Remove Hyphenation and Sentence Split

sven-abx · June 21, 2021, 1:36pm

Hello KNIME-Community,

I imported a PDF-File with Tika-Parser Node. Now I want to remove hyphenation, because the lines need to be stored in a Database.
Now:
Row100 This line was im-
Row101 ported.
Goal:
Row100 This line was imported.

Edit:
I found also something like this:
Now:
Row200 This sentence is also in the
Row201 document.
Goal:
Row This sentence is also in the document

I also tried via PDF-Parser Node and Sentence Extractor, but the result looks the same.

Any suggestions?

BR,
Sven

takbb · June 22, 2021, 10:06am

Hi @sven-abx, would you be able to upload a reasonable sized sample of your data, or is it sensitive?

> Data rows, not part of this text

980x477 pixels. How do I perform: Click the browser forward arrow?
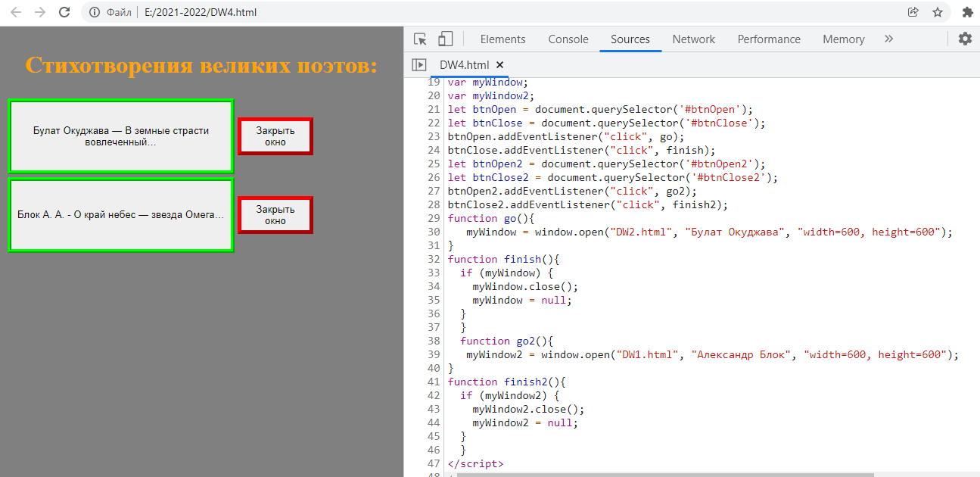(40, 12)
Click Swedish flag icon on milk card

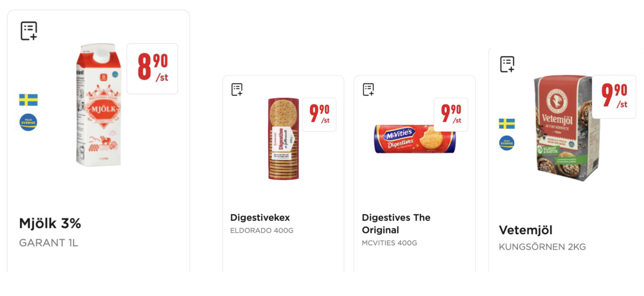28,100
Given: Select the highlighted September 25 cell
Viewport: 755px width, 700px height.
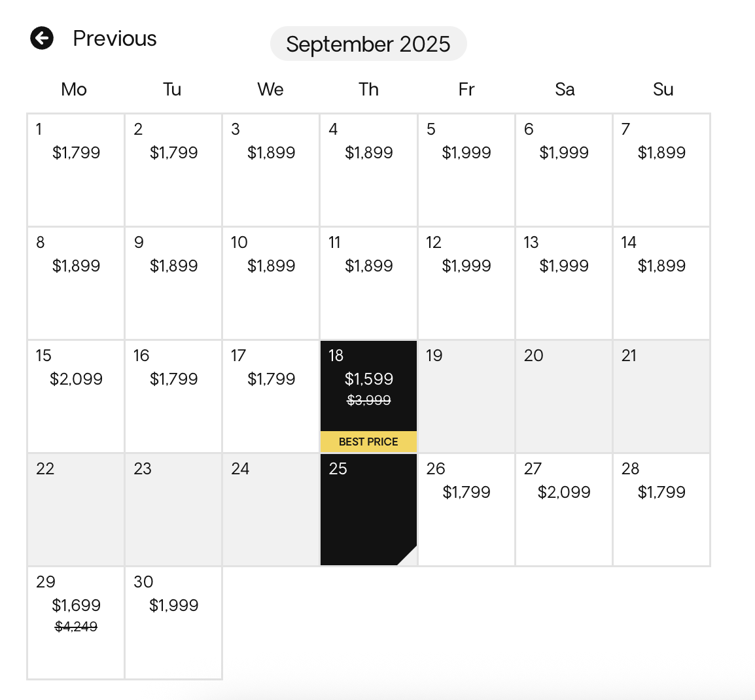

Also is there a maximum line length that you can store in your database?

On the face of it, it looks like hyphenation appearing at the end of lines need to be handled but then lines also need to be joined together, possibly using “.” as the actual line terminator… Or do you have some lines that contain multiple sentences?

sven-abx · June 24, 2021, 11:11am

Hello @takbb Brian,

thanks for your reply. There is no restriction in length.
With a RegEx I could search for a “-”, but in every line/Row it is not possible to find a unique pattern.
It looks like cleaning the data by hand is mich easier.

Thanks and BR,
Sven

takbb · June 24, 2021, 11:22am

Hi Sven, Indeed sometimes a manual solution if it’s a “one-off” and there isn’t too much data, is more productive than a very complex, and possibly still-imperfect solution, but if it becomes too much, come back here and we’ll have another think…

system · December 23, 2021, 11:23pm

This topic was automatically closed 182 days after the last reply. New replies are no longer allowed.